Practical takeaways for Maryland shoppers—and for anyone watching the state
Here are grounded takeaways based on what Maryland is debating and what advocates and merchants are saying.
- Watch the discount layer, not only the shelf label. The biggest consumer impact may come from loyalty/app ecosystems—especially if legislation exempts promotions.
- Demand clarity about “promotions.” If a bill exempts promotions, ask whether it also regulates how promotions are targeted, priced, and represented (for example, whether “original price” claims can vary by consumer).
- Treat “no surge pricing” as an incomplete promise. A stable shelf price can coexist with individualized final prices.
- Recognize the trade-off retailers are highlighting. Restrictions could reduce targeted discounts that some shoppers rely on; that doesn’t negate privacy concerns, but it complicates simplistic solutions.
- Look for amendments that track Consumer Reports’ definition. If surveillance pricing includes discount determination, policy should not pretend discounts are outside the pricing system.
Maryland is not the only place wrestling with this. But Maryland’s 2026 bills are a sharp test of whether lawmakers can regulate the pricing systems people actually experience—rather than the ones that photograph well.
What to watch as 2026 approaches
- ✓Watch the discount layer, not only the shelf label
- ✓Demand clarity about “promotions” and whether targeting/representation is regulated
- ✓Treat “no surge pricing” as an incomplete promise if final prices can still vary
- ✓Recognize the retailer trade-off: restrictions could chill discounts some shoppers rely on
- ✓Look for amendments matching Consumer Reports’ definition (discount determination as pricing)

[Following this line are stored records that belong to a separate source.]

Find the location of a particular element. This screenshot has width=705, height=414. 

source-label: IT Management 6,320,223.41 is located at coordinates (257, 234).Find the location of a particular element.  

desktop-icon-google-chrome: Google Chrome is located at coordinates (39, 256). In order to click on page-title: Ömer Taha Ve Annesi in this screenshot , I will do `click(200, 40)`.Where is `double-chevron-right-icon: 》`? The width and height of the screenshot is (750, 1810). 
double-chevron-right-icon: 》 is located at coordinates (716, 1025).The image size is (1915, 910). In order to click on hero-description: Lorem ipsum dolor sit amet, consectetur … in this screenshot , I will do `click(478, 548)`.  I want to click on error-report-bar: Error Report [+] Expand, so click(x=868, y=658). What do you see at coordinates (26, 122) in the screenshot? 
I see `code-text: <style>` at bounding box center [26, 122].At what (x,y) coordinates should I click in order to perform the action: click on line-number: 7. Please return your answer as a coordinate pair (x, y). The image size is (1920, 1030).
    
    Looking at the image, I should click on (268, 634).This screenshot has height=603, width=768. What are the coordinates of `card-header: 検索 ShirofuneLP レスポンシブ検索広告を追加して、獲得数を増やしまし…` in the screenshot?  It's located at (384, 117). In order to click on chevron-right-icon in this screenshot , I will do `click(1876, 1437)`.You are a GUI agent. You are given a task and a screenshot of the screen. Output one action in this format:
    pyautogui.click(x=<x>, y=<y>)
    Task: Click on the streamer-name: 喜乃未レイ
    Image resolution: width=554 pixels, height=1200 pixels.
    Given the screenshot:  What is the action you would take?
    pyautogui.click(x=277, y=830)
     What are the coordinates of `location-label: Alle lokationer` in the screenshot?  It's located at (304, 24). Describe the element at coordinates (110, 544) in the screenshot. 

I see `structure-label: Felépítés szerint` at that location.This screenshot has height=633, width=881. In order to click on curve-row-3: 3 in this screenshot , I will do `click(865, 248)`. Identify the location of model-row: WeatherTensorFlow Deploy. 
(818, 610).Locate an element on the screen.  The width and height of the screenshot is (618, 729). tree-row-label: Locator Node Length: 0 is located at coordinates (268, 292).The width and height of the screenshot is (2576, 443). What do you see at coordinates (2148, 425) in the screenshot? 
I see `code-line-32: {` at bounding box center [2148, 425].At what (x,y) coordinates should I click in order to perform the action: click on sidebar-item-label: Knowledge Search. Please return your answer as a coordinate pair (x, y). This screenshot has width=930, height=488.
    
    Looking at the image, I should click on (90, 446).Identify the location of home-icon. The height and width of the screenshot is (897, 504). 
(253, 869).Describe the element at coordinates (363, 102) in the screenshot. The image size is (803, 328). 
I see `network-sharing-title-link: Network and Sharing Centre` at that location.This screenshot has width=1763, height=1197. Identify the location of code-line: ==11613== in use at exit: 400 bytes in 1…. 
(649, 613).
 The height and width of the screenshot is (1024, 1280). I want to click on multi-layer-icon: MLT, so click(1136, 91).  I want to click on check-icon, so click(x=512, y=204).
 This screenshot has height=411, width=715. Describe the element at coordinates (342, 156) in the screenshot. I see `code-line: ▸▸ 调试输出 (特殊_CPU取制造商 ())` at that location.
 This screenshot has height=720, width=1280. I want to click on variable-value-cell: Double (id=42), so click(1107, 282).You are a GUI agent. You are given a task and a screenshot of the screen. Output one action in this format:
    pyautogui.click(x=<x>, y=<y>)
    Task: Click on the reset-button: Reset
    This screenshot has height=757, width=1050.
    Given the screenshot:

Frequently Asked Questions
What exactly is Maryland trying to ban in 2026?
Maryland’s 2026 proposals—especially SB 387/HB 895—aim to prohibit dynamic pricing and restrict using consumer surveillance data to set prices for goods and services. The public messaging has emphasized grocery stores and concerns about rapid price changes as electronic shelf labels spread. The bills also include other provisions beyond pricing, according to legislative summaries.
Are electronic shelf labels the same thing as “surge pricing”?
No. Electronic shelf labels (ESLs) are a tool that makes price updates easier and faster, but the best-known evidence cited in the debate doesn’t show widespread “surge pricing” after ESL adoption. An AP-covered study found “virtually no surge pricing” before or after ESL rollout in one chain’s data, with only tiny changes in temporary price increases.
What is the “discount loophole” people are talking about?
The HB 895 fiscal note summary indicates the bill’s dynamic pricing prohibition does not include promotional pricing offers, loyalty program benefits, or other temporary discounts. If individualized pricing happens through targeted coupons and member prices, a law that exempts those mechanisms could still allow consumers to pay different final prices based on personalization.
Why do Consumer Reports and EPIC emphasize discounts?
Consumer Reports argues surveillance pricing can involve not just setting the sticker price but also deciding “the discount offered to a consumer.” EPIC warns that personalized discounting can mislead shoppers by shaping “deal” perceptions—for example, through experiments with pricing or by presenting different markdown contexts to different people. Both groups focus on the hidden layer of pricing.
Why are retailers pushing back on these bills?
Retailers and tech advocates argue the proposals could chill data-driven discounts that some shoppers rely on. They also contend “dynamic pricing” is being misunderstood, saying algorithms can be used to manage inventory, reduce waste, and sometimes lower prices rather than raise them. Reporting from Maryland Matters captures those warnings and the broader industry perspective.
If ESLs aren’t causing widespread surge pricing, what should lawmakers focus on?
The evidence cited via AP suggests ESLs alone may not be the primary driver of price spikes. The harder question is how prices are effectively determined through loyalty programs, app coupons, and targeted promotions—especially if those systems use consumer data in ways that produce unequal or opaque outcomes.